VC Construire une relation dans une société “sans contact” est un véritable défi pour les commerçants. Le protocole sanitaire ne les a pas empêchés d’innover : communication sur la vitrine, services rendus dans le quartier, l’utilisation du numérique… Le cliché de l’immobilisme a été sévèrement contredit. Le nouveau pouvoir du magasin repose sur sa capacité à intervenir sur les aspects non-digitalisables de la relation commerciale : lien social, services personnalisés, expertise, recommandations, crédit informel, dépannage, essayage…

PM Considérée comme “commerce essentiel”, l’image des pharmacies a-t-elle changé depuis la crise sanitaire ?

VC Leur place parmi les commerces de proximité a été renforcée en raison de leur expertise et des petits services rendus. Les pharmaciens craignent d’être assimilés à des commerçants. Ils le sont pourtant dans le bon sens du terme : au-delà de l’approvisionnement, les officines sont des supports de petites relations indispensables à la cohésion sociale.
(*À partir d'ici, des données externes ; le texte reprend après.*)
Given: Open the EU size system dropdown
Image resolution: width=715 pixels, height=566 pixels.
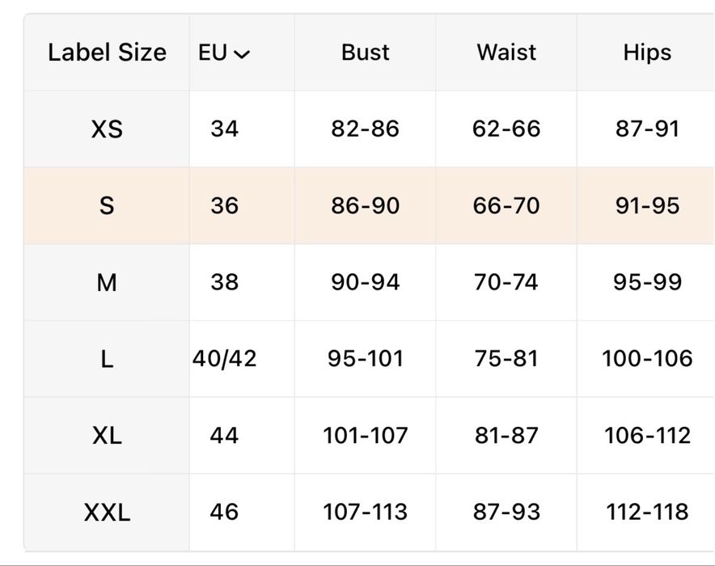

C’est incontestablement un espace d’échange ouvert à tous, un lieu qui doit aussi rester une autorité face à la désinformation sur des sujets scientifiques et aux thèses complotistes.

PM Votre ouvrage “Eloge du magasin” critique le phénomène d’Amazonisation, mais ne pensezvous pas que cela répond à un besoin de la société ?

VC Sans aucun doute. Mais les réponses à cette demande de services numériques peuvent varier et la voie à suivre est de développer des services en harmonie avec son commerce. L’exemple du click and collect des libraires durant les confinements de 2020 est emblématique de cette conciliation.

PM D’après-vous, les commerces physiques doivent-ils se digitaliser (click and collect, site marchand…) ?

VC La crise a imposé ce processus pour tous les types de commerce, mais la digitalisation ne renvoie pas seulement à la création d’un site marchand. Il s’agit aussi de communiquer grâce aux réseaux sociaux. Les opportunités du numérique sont nombreuses et les besoins des commerçants sont variables.

PM Quels conseils donneriez-vous aux pharmaciens qui veulent se lancer dans le commerce en ligne ?

VC Première étape : évaluer leurs compétences numériques et leurs besoins. Il faut aussi profiter des atouts du numérique pour développer les services : commande en ligne, puis retrait en officine, livraison à l’échelle du quartier, conseils et expertises en ligne pour des clients fidèles… Les marges de progression sont considérables et il faut aussi penser au renouvellement de la clientèle.

PM A l’ère du numérique, e-commerce et commerce de proximité sont-ils enfin passés de concurrents à complémentaires ?

VC Oui, mais il faudrait que toutes ces formes de commerce soient traitées à égalité d’un point de vue fiscal et législatif. La loi Climat et résilience va limiter la construction des grandes surfaces, mais pas celle des entrepôts des pure-players.

SOCIOLOGUE DE LA CONSOMMATION ET MAÎTRE DE CONFÉRENCES À L’UNIVERSITÉ PARIS DESCARTES.

BIO EXPRESS

→ 2008

Docteur de l’Ecole des Hautes Etudes en Sciences Sociales (EHESS).

→ 2009

Maître de conférences en sociologie à l’Université de Paris.

→ depuis 2017

Enseignant à Sciences Po pour un cours sur les mutations de la consommation.

→ 2020

Parution du livre « Eloge du magasin » aux éditions Gallimard, prix lycéen d’économie.